Method 2: Using helm install

1. Update the fabric-cli values.yaml file

   The values.yaml file allows you to configure various aspects of the CLI, including:

   • The peer to which the CLI should connect.
   • The storage class and size for the CLI's persistent volume claim.
   • The local MSP ID of the organization.
   • The TLS status of the peer.
   • The GRPC Port of the peer.
   • The Orderer Address to which the CLI should connect.

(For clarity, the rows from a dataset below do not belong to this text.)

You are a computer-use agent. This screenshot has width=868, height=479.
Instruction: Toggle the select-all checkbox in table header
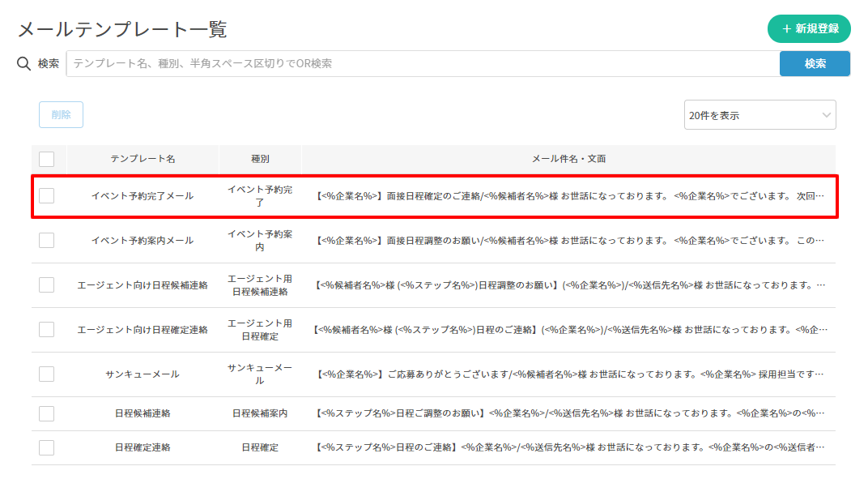(x=47, y=159)
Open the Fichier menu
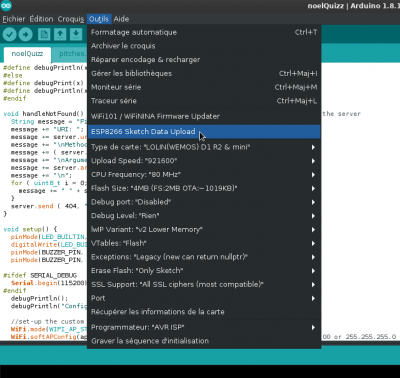 tap(14, 19)
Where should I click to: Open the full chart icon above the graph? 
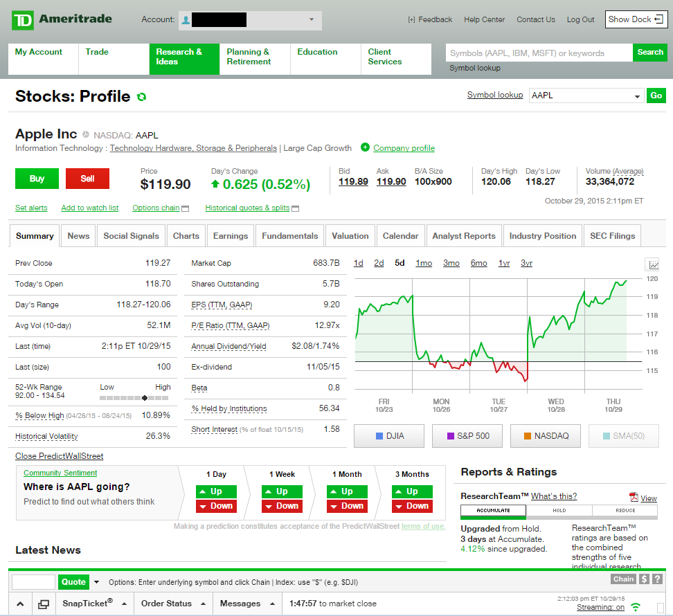[x=653, y=264]
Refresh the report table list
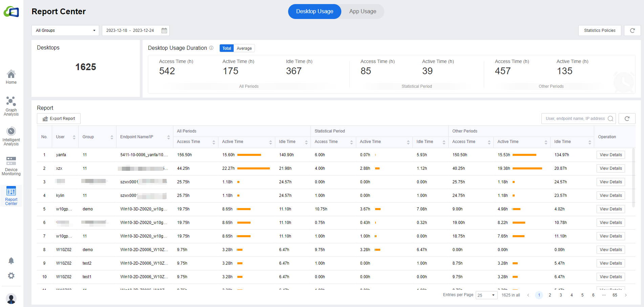This screenshot has width=644, height=307. [627, 119]
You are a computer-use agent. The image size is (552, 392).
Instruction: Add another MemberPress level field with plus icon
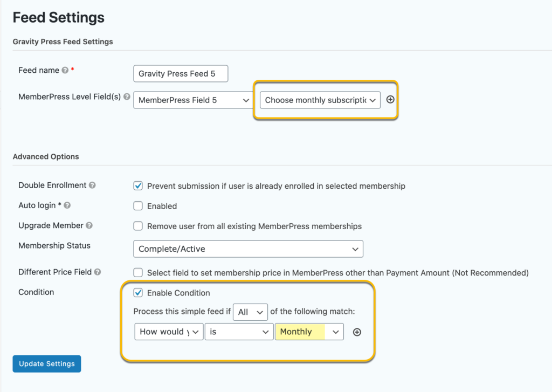(390, 100)

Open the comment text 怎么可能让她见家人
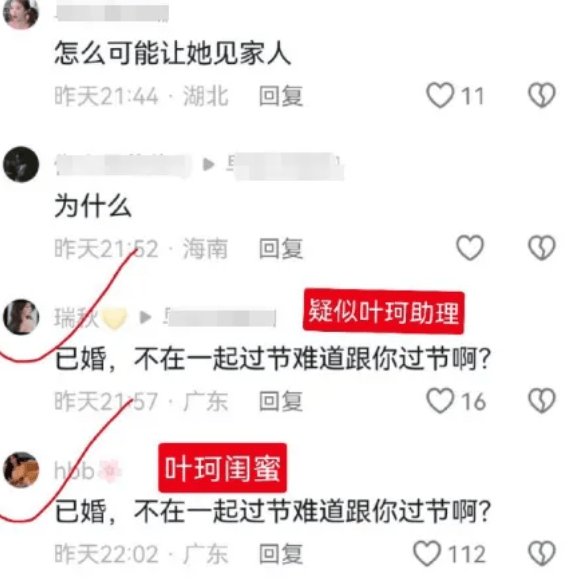173,54
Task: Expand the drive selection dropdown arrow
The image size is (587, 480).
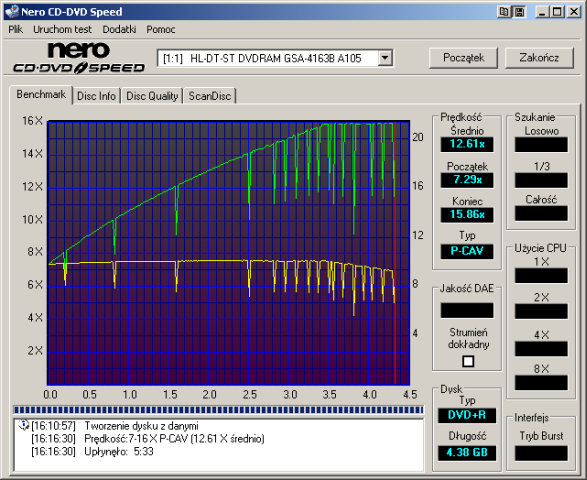Action: (385, 58)
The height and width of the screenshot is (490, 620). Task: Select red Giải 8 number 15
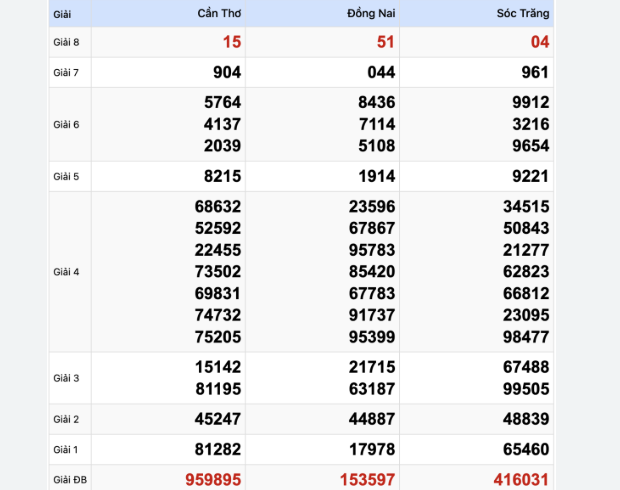(x=231, y=42)
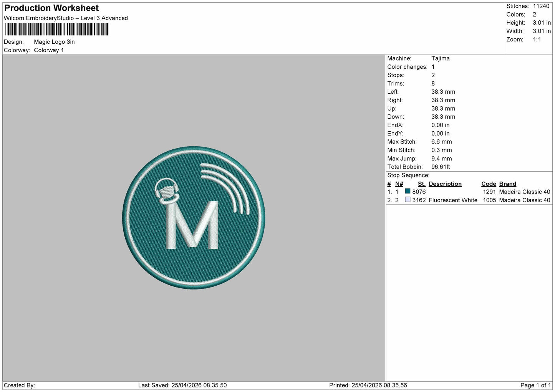Select second stop sequence row Madeira 1005
Viewport: 555px width, 392px height.
point(469,200)
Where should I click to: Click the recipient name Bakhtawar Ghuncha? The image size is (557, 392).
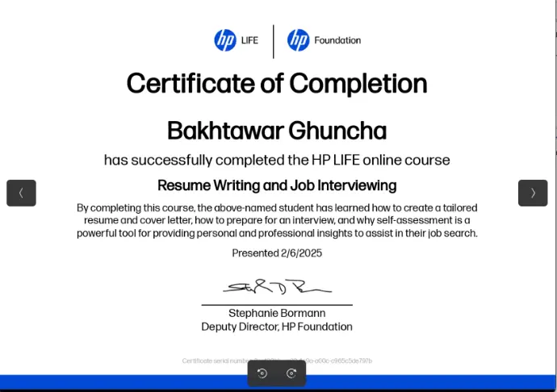pyautogui.click(x=277, y=131)
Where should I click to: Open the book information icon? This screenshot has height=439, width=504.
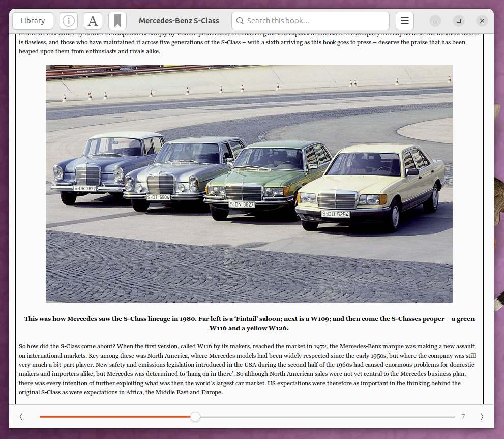point(69,21)
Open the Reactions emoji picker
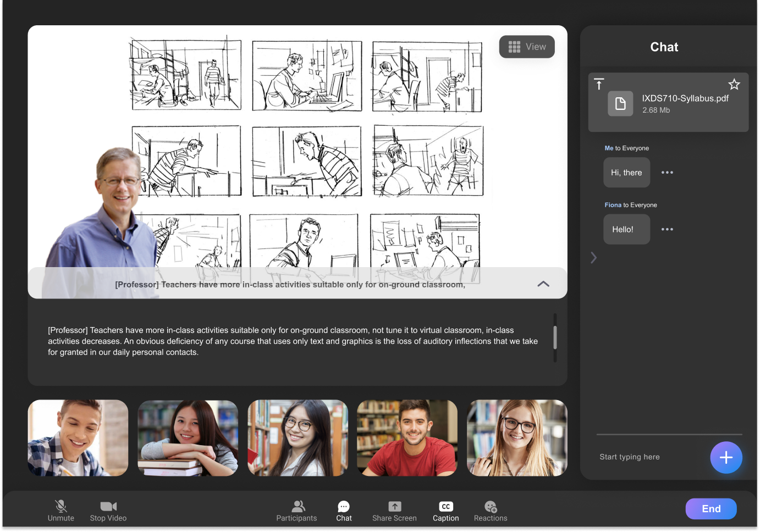 pyautogui.click(x=491, y=510)
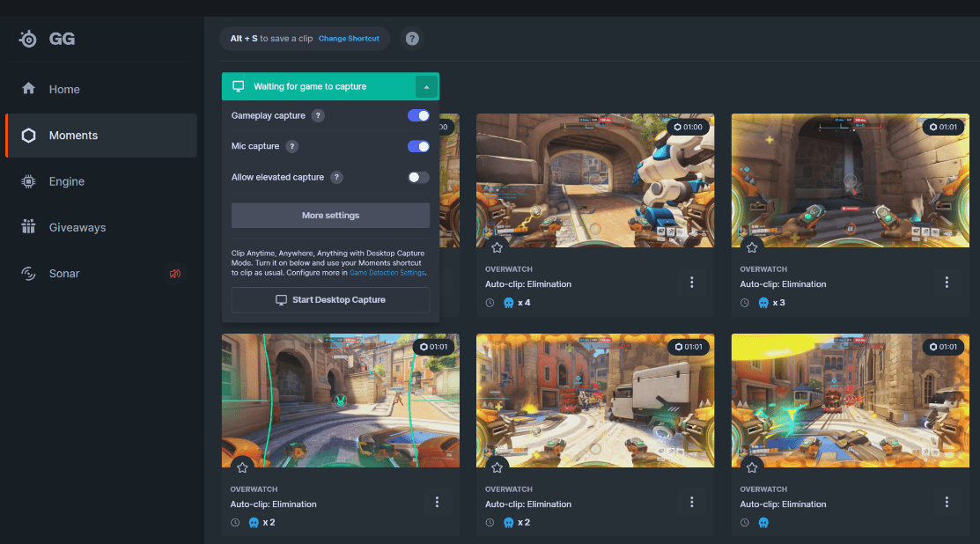Favorite the top-middle clip with the star icon
This screenshot has width=980, height=544.
497,247
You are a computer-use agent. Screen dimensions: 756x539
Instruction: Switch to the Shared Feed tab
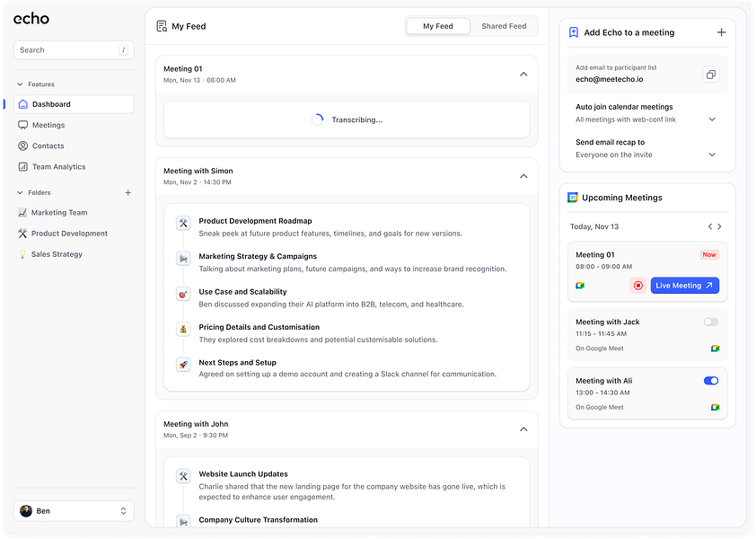(504, 27)
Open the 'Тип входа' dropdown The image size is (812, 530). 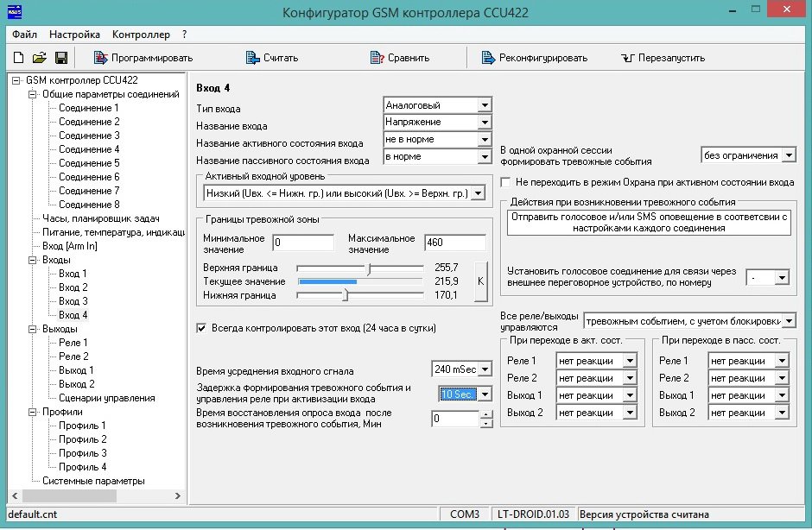point(485,105)
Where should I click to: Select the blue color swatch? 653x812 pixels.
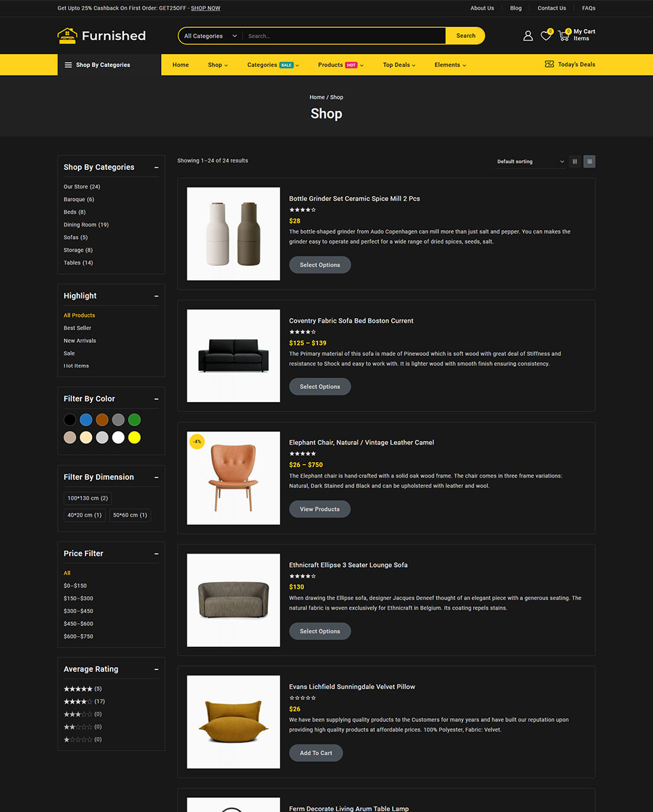86,420
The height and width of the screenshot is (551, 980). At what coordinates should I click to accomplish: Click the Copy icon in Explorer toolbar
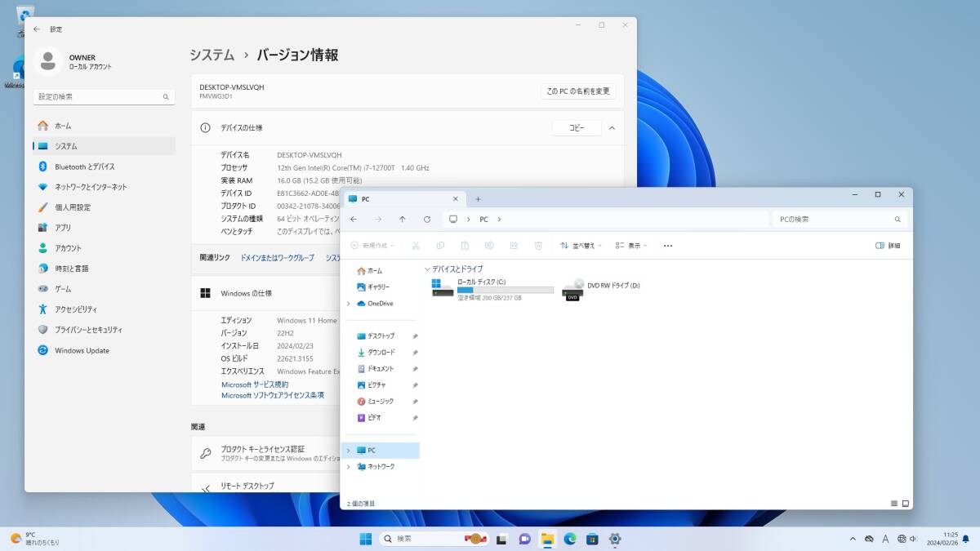(x=441, y=246)
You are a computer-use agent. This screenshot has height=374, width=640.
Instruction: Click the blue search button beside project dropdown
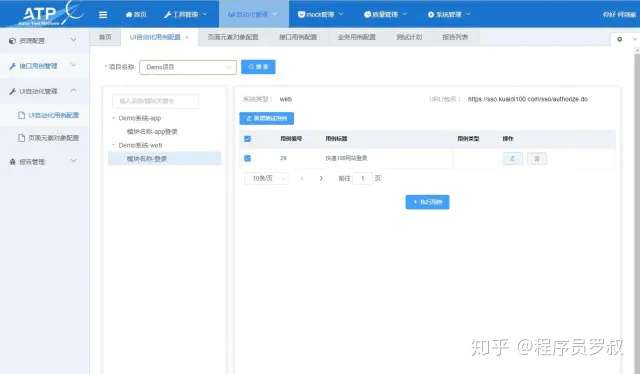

   Refer to the fabric-cli chart documentation for a complete list of available configuration options.

2. Install the CLI Chart

   Execute the following command to install the CLI chart:

   # From platforms/hyperledger-fabric/charts directory
   helm install <release-name> ./fabric-cli --namespace <namespace> --values <values-file.yaml>
   

   Replace the following placeholders:
   • <release-name>: The desired name for the CLI release.
   • <namespace>: The Kubernetes namespace where the CLI should be deployed.
   • <values-file.yaml>: The path to a YAML file containing the CLI configuration values.

Additional Notes

• The add-cli.yaml playbook and helm install method has been tested on networks created by Bevel. Networks created using other methods may be suitable, but this has not been tested by the Bevel team.
• Ensure that the network.yaml file contains the specific network.organization details along with the orderer information.